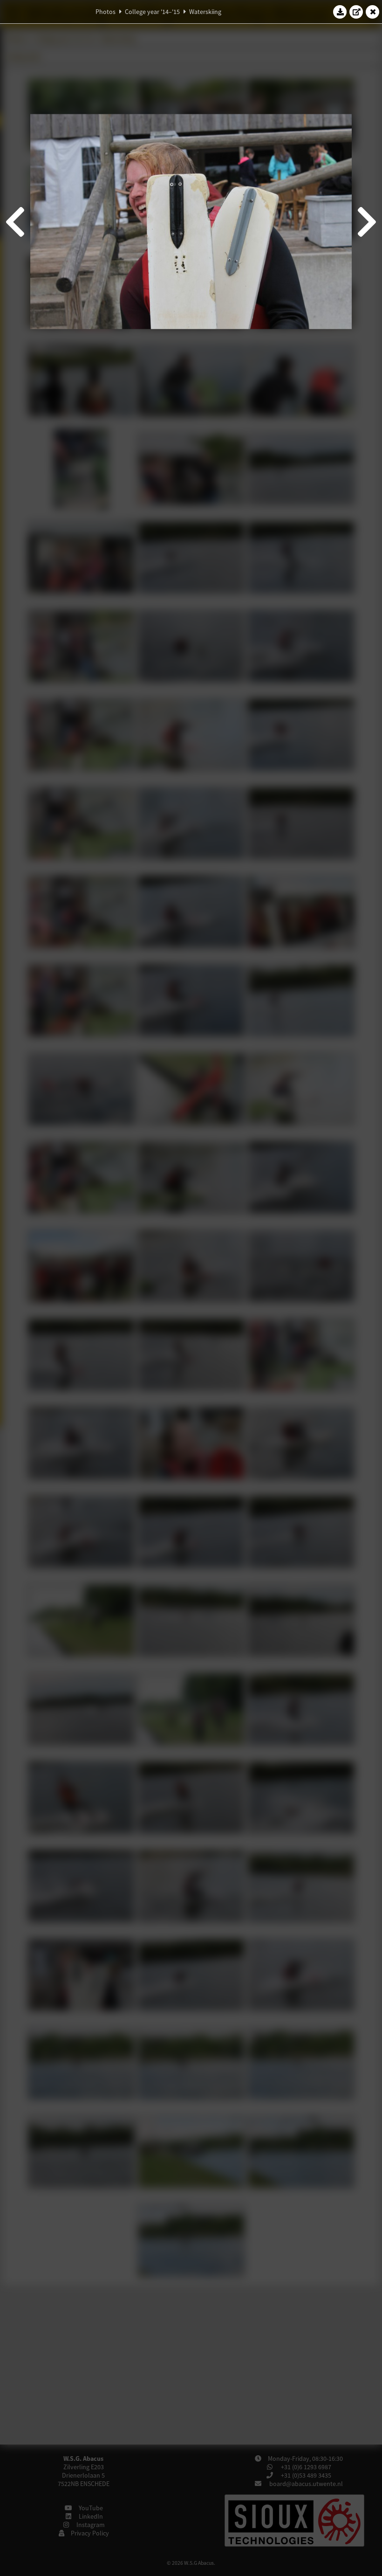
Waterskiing (205, 11)
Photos (106, 11)
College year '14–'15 (152, 11)
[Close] (373, 12)
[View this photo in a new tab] (356, 12)
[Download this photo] (340, 12)
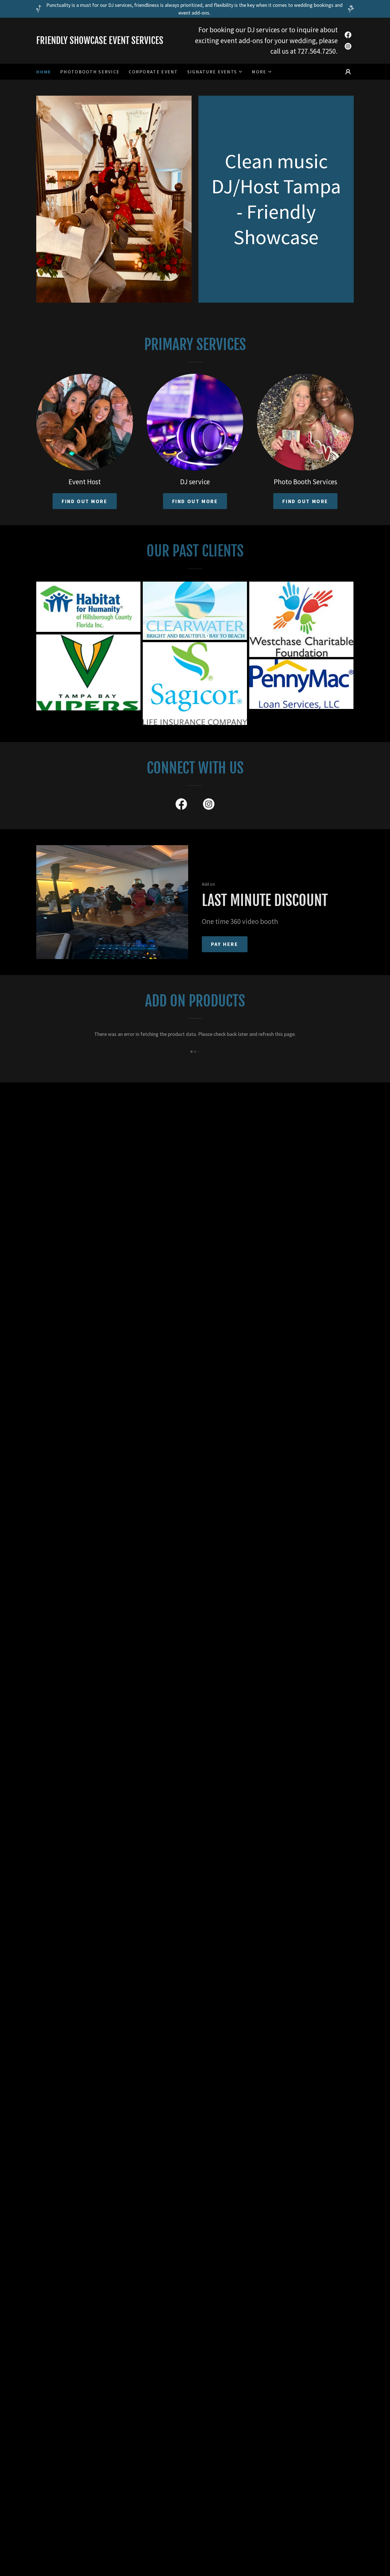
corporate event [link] (153, 72)
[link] (115, 42)
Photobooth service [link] (90, 72)
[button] (215, 71)
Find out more (84, 501)
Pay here (224, 944)
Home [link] (43, 72)
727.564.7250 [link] (316, 51)
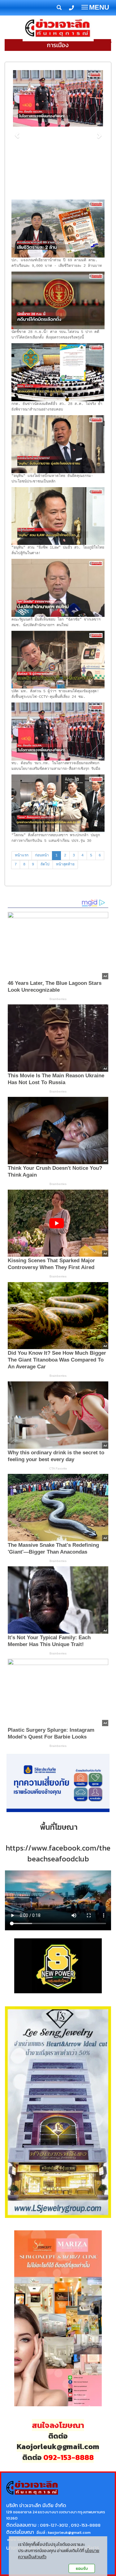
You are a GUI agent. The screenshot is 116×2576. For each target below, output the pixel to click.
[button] (17, 132)
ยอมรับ (82, 2568)
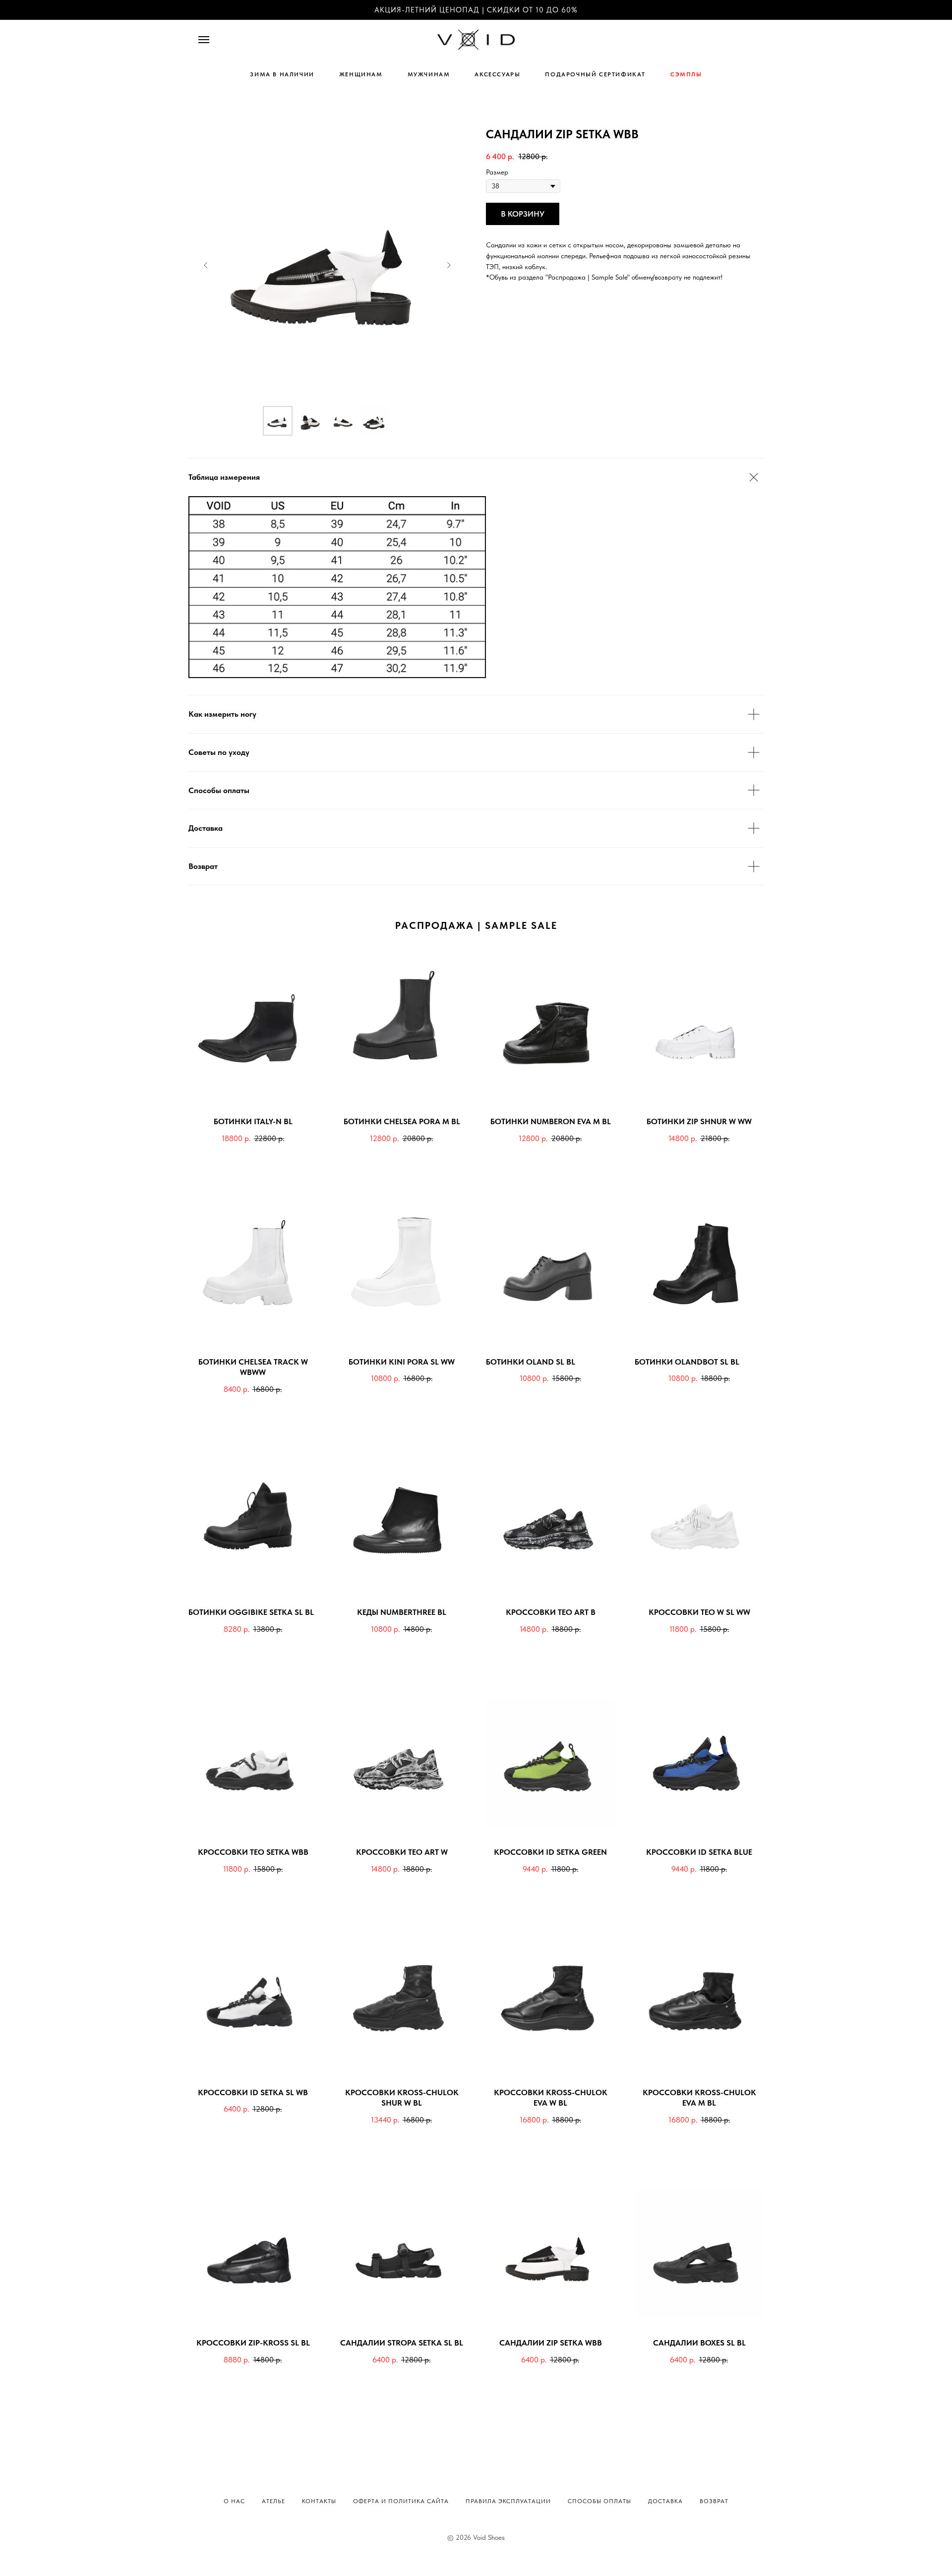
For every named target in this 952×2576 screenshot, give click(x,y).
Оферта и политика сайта (401, 2501)
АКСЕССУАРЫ (497, 74)
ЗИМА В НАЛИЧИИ (282, 74)
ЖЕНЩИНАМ (361, 74)
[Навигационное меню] (203, 39)
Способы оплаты (599, 2501)
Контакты (319, 2501)
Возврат (714, 2501)
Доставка (665, 2501)
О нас (234, 2501)
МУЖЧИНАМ (429, 74)
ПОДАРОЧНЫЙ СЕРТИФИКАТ (595, 74)
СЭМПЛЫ (686, 74)
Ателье (273, 2501)
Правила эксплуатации (508, 2501)
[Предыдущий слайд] (205, 265)
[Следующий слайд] (448, 265)
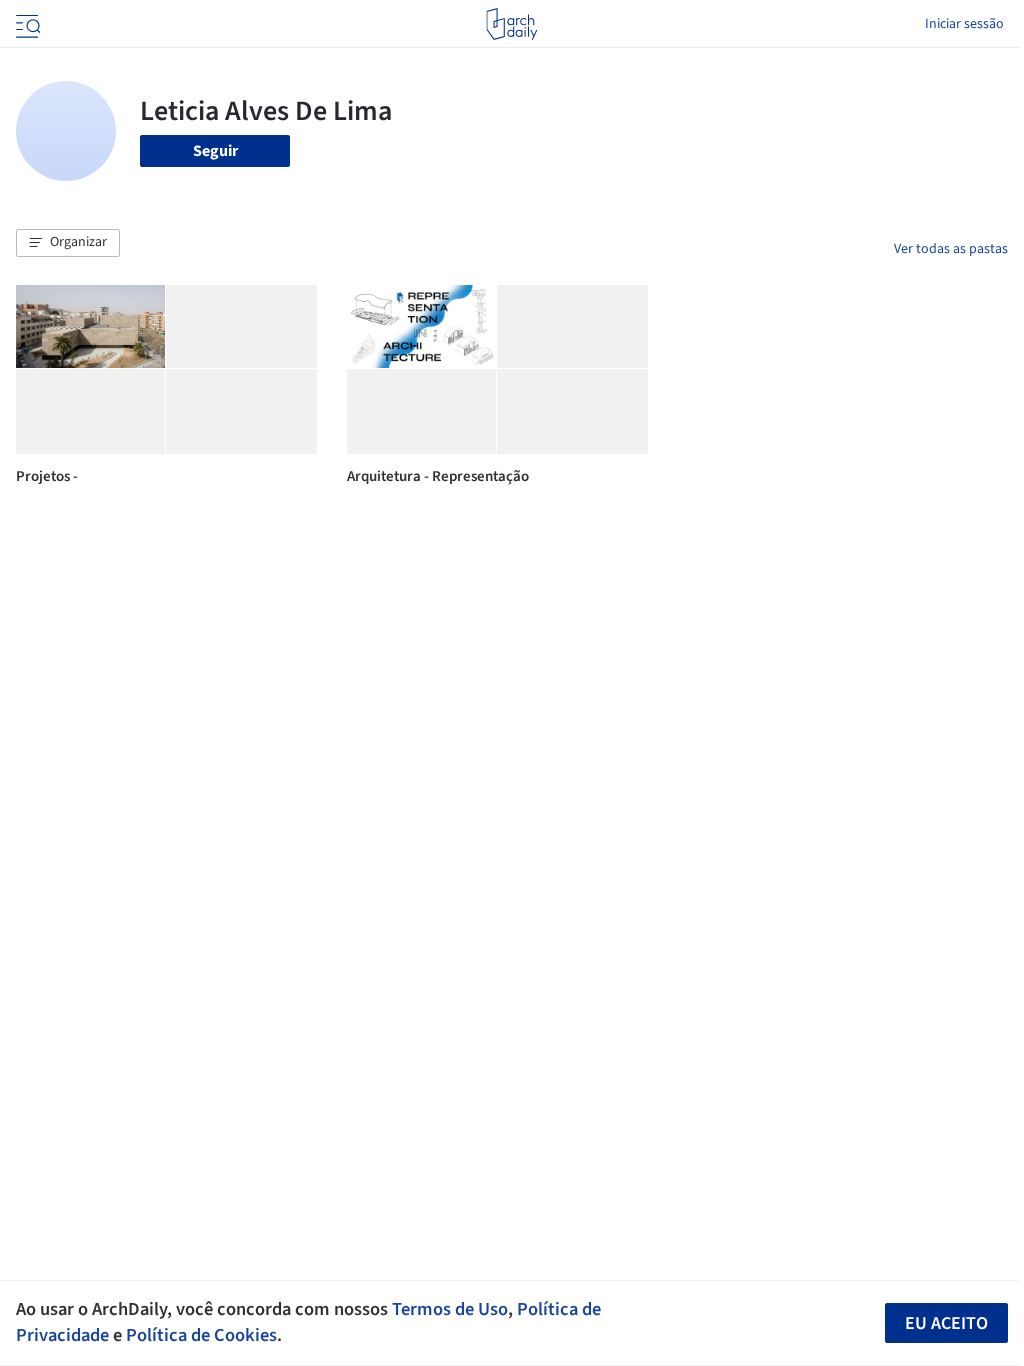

■ ■ ■ ■ ■

-- The task --
Report the number of lines in the records above that contain "this", with no other text.

-- Result --
3